------ DATI ESTRATTI

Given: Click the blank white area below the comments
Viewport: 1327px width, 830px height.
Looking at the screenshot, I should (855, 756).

------------
------ DATI ESTRATTI

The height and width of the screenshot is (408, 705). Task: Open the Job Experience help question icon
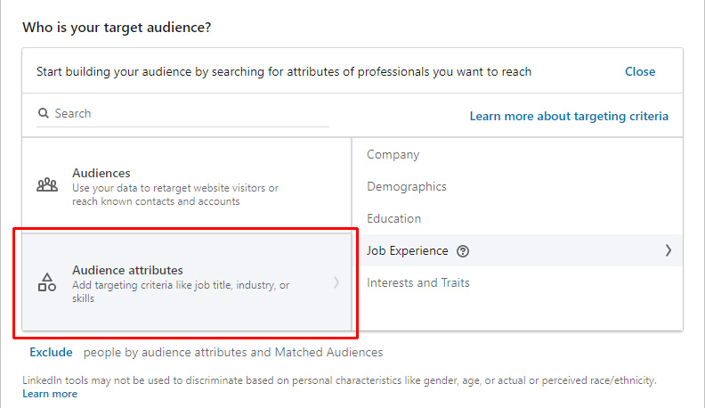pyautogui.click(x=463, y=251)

------------
------ DATI ESTRATTI

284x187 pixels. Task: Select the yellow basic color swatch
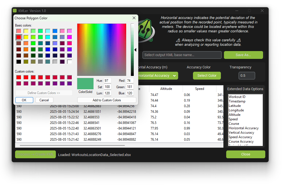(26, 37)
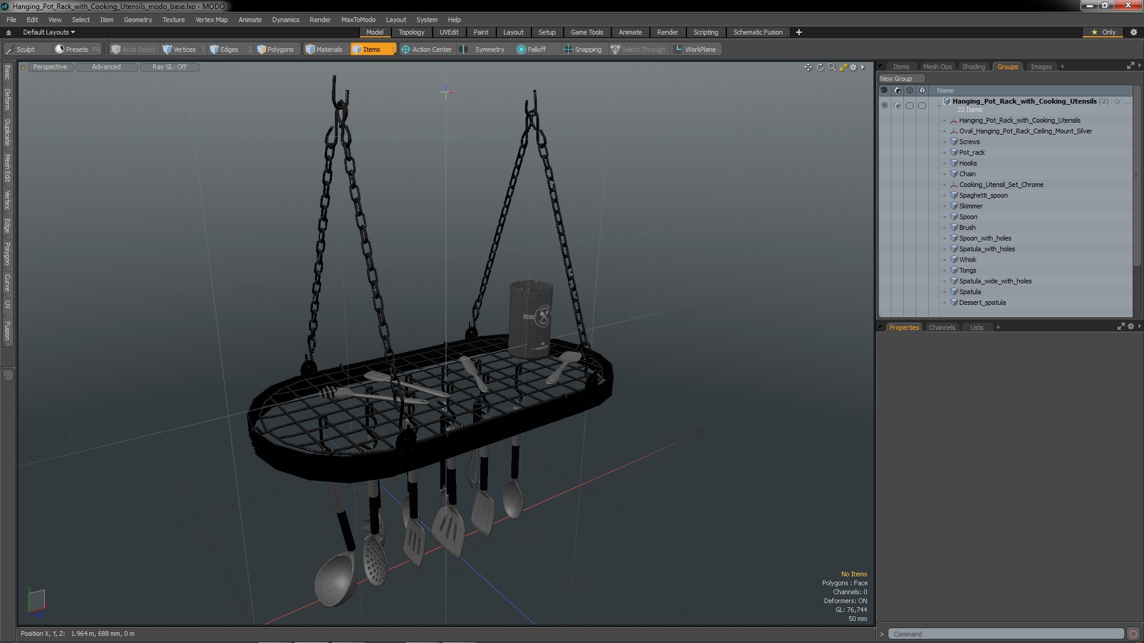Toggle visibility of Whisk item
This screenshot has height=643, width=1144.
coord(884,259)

------------

CONSEGNA » Riscrivi il tratto che va dalla riga contenente "The height and" fino a quella contenente "pyautogui.click(x=463, y=251)", entrambe incluse, sostituendo "Open" con "Select" e lasciando invariato tutto il resto. Ometti le immagini dalla risposta.

RISPOSTA »
The height and width of the screenshot is (408, 705). Task: Select the Job Experience help question icon
pyautogui.click(x=463, y=251)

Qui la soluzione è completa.